Um excelente post de Chuck Connel na Dr. Dobb’s, defendendo a tese que a Engenharia de Software (ES) não faz parte da Ciência da Computação (!). Achei muito interessante o ponto de vista dele, mostrando que a ES não precisa ter um rigor matemático em suas atividades, basicamente, porque software é feito com “criatividade, visão, pensamento multidisciplinar e humanidade”. Isso me lembra alguns colegas de trabalho em um passado recente, tentando provar por fim da força que Análise por Pontos de Função é algo confiável . O trecho onde ele fala que essas técnicas de estimativas são meramente subjetivas, devido aos fatores humanos presentes em sua formulação, é um excelente argumento na defesa de metodologias mais ágeis para tentar prever os diversos aspectos da construção de software.
Veja abaixo o post de Connell. O
“A few years ago, I studied algorithms and complexity. The field is wonderfully clean, with each concept clearly defined, and each result building on earlier proofs. When you learn a fact in this area, you can take it to the bank, since mathematics would have to be inconsistent to overturn what you just learned. Even the imperfect results, such as approximation and probabilistic algorithms, have rigorous analyses about their imperfections. Other disciplines of computer science, such as network topology and cryptography also enjoy similar satisfying status.
Now I work on software engineering, and this area is maddeningly slippery. No concept is precisely defined. Results are qualified with “usually” or “in general”. Today’s research may, or may not, help tomorrow’s work. New approaches often overturn earlier methods, with the new approaches burning brightly for a while and then falling out of fashion as their limitations emerge. We believed that structured programming was the answer. Then we put faith in fourth-generation languages, then object-oriented methods, then extreme programming, and now maybe open source.
But software engineering is where the rubber meets the road. Few people care whether P equals NP just for the beauty of the question. The computer field is about doing things with computers. This means writing software to solve human problems, and running that software on real machines. By the Church-Turing Thesis, all computer hardware is essentially equivalent. So while new machine architectures are cool, the real limiting challenge in computer science is the problem of creating software. We need software that can be put together in a reasonable amount of time, for a reasonable cost, that works something like its designers hoped for, and runs with few errors.
With this goal in mind, something has always bothered me (and many other researchers): Why can’t software engineering have more rigorous results, like the other parts of computer science? To state the question another way, “How much of software design and construction can be made formal and provable?” The answer to that question lies in Figure 1.

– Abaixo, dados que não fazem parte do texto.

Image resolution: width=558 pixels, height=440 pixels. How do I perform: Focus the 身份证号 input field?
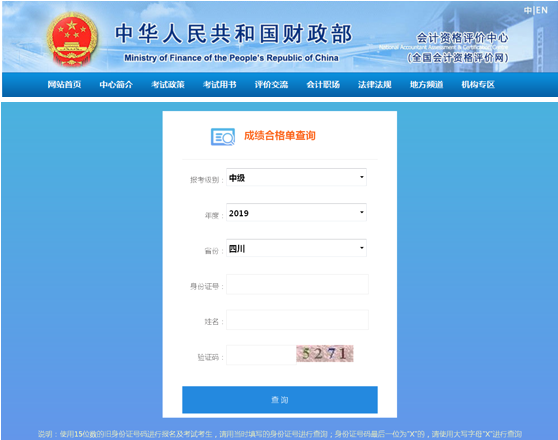297,284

The topics above the line constitute software engineering. The areas of study below the line are the core subjects of computer science. These latter topics have clear, formal results. For open questions in these fields, we expect that new results will also be formally stated. These topics build on each other — cryptography on complexity, and compilers on algorithms, for example. Moreover, we believe that proven results in these fields will still be true 100 years from now.
So what is that bright line, and why are none of the software engineering topics below it? The line is the property “directly involves human activity”. Software engineering has this property, while traditional computer science does not. The results from disciplines below the line might be used by people, but their results are not directly affected by people.

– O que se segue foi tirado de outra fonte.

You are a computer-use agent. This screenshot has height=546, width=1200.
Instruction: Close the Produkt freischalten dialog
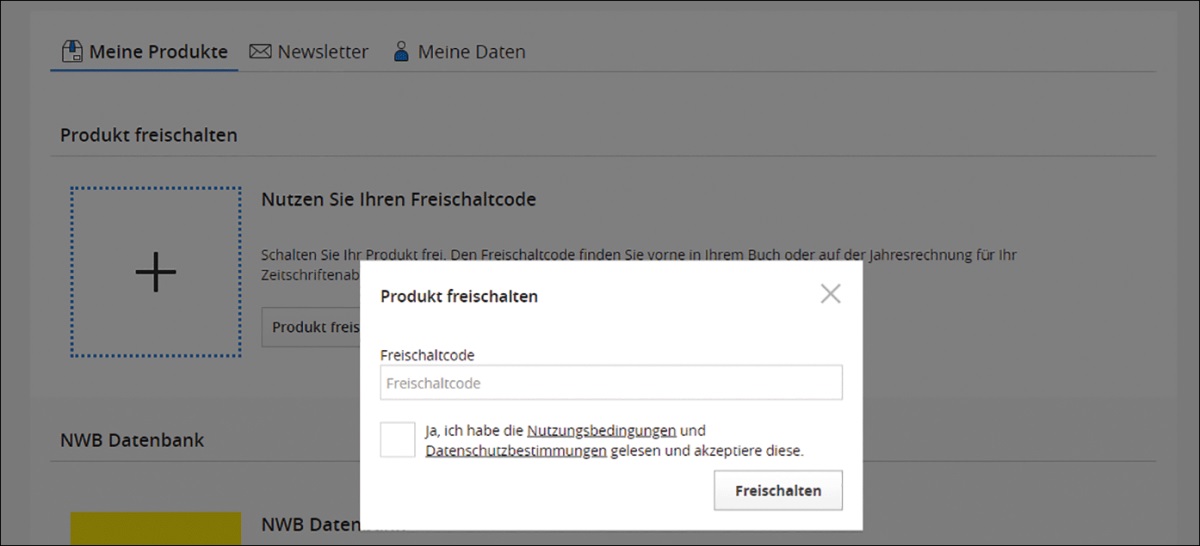click(830, 294)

Software engineering has an essential human component. Software maintainability, for example, is the ability of people to understand, find, and repair defects in a software system. The maintainability of software may be influenced by some formal notions of computer science — perhaps the cyclomatic complexity of the software’s control graph. But maintainability crucially involves humans, and their ability to grasp the meaning and intention of source code. The question of whether a particular software system is highly maintainable cannot be answered just by mechanically examining the software.
The same is true for safety. Researchers have used some formal methods to learn about a software system’s impact on people’s health and property. But no discussion of software safety is complete without appeal to the human component of the system under examination. Likewise for requirements engineering. We can devise all sorts of interview techniques to elicit accurate requirements from software stakeholders, and we can create various systems of notation to write down what we learn. But no amount of research in this area will change the fact that requirement gathering often involves talking to or observing people. Sometimes these people tell us the right information, and sometimes they don’t. Sometimes people lie, perhaps for good reasons. Sometimes people are honestly trying to convey correct information but are unable to do so.

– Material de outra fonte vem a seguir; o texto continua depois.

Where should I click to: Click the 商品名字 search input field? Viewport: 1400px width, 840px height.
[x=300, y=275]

This observation leads to Connell’s Thesis:
Software engineering will never be a rigorous discipline with proven results, because it involves human activity.
This is an extra-mathematical statement, about the limits of formal systems. I offer no proof for the statement, and no proof that there is no proof. But the fact remains that the central questions of software engineering are human concerns:
- What should this software do? (requirements, usability, safety)
- What should the software look like inside, so it is easy to fix and modify? (architecture, design, scalability, portability, extensibility)
- How long will it take to create? (estimation)
- How should we build it? (coding, testing, measurement, configuration)
- How should we organize the team to work efficiently? (management, process, documentation)
All of these problems revolve around people.
My thesis explains why software engineering is so hard and so slippery. Tried-and-true methods that work for one team of programmers do not work for other teams. Exhaustive analysis of past programming projects may not produce a good estimation for the next. Revolutionary software development tools each help incrementally and then fail to live up to their grand promise. The reason is that humans are squishy and frustrating and unpredictable.
Before turning to the implications of my assertion, I address three likely objections:
The thesis is self-fulfilling. If some area of software engineering is solved rigorously, you can just redefine software engineering not to include that problem.
This objection is somewhat true, but of limited scope. I am asserting that the range of disciplines commonly referred to as software engineering will substantially continue to defy rigorous solution. Narrow aspects of some of the problems might succumb to a formal approach, but I claim this success will be just at the fringes of the central software engineering issues.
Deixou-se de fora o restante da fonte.